I gave up defending myself. Do they not realise the power of dreams? In REM phase of my sleep, I am more super than Superman. For years I told my best friend in school, Ah Ban, how powerful my dreams made me. He used to get all the pretty chicks whereas I could only smirk and watch. The super confident Ah Ban never doubted his ability to charm girls, he was appropriately nicknamed “SuperBan”. But, in my dreams, I am more powerful than SuperBan. Stronger, faster and much more attractive, magnetic even. It is no coincidence that my status in WhatsApp is “In REM sleep.” I have always said it’s a misnomer to call someone who has big dreams a dreamer. Some friends laugh at me, they connect a dreamer with a loser. Dreaming is not an inactivity. It requires a creative mind. An adventurous one. It takes guts to dream. It takes imagination. For me, it is not a sedentary, motionless nonsense. Imagine.
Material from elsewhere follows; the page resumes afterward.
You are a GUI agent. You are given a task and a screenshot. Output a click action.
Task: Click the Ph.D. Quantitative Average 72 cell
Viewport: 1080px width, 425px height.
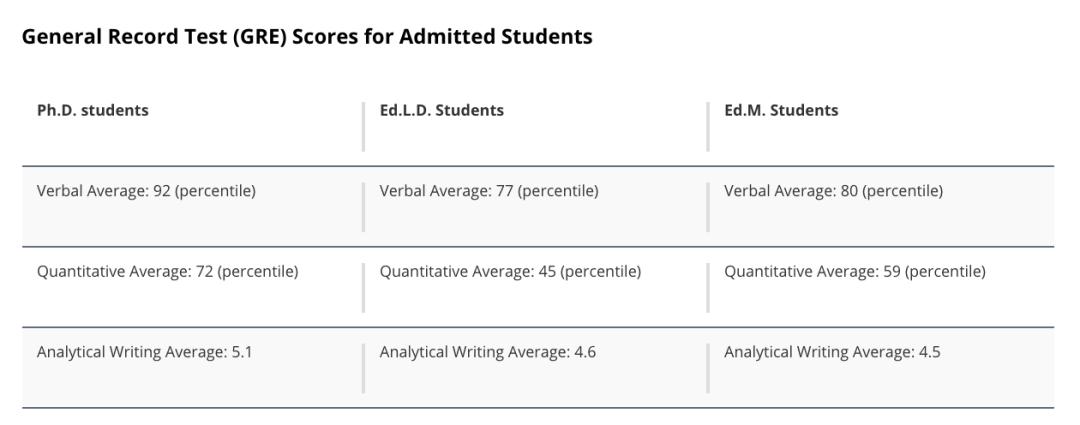(x=167, y=272)
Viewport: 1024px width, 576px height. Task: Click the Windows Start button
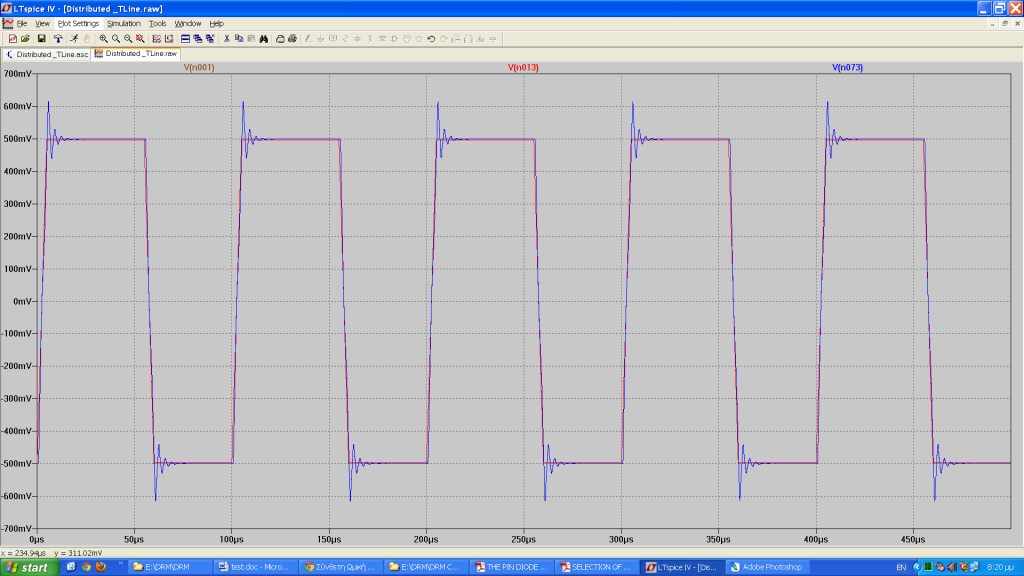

It is a hive of mental activity which sometimes produces a remarkable thought, life changing invention or an inspiring awesome story.
Last night I felt privileged to have watched a documentary about John and Ono, “Above Us Only Sky”. Back in 1971, they co-wrote the song “Imagine”. With the backdrop of the indiscriminate massacre of millions during the Vietnam War and the devastating indiscriminate massacre of millions in Hiroshima and Nagasaki embedded in their psyche, the couple imagined what our world would be like, with just the sky above and nothing to divide and tear us apart. No country, no religion, nothing to kill or die for. I did not get acquainted with the lyrics until last year when I sang the song at a karaoke session with my neighbours. Maybe their words have resided in my brain ever since. Subliminally. Sublime.
I must conclude with Albert Einstein’s wise words in 1924. “Imagination is more important than knowledge. For knowledge is limited, whereas imagination embraces the entire world, stimulating progress, giving birth to evolution.”
Knowledge is limited. It will take us to somewhere some of us already know. But imagination will take us everywhere, even to the unknown. For many, we are also limited by our weak imagination. Sometimes it takes a wildly positive mind to create a dream and then a never-say-die attitude to make it come true. In my case, I did not possess an imagination strong and wild enough to dream that I can produce a book. It took a kind and generous friend, Wilson Gan, to imagine and create it for me. It is hard for me to imagine John Lennon has been gone for 39 years. So much has been lost for posterity. Let us keep dreaming and maybe the world can be a better place for urghhlings. War is over… if we want it. That is people power. Imagine that.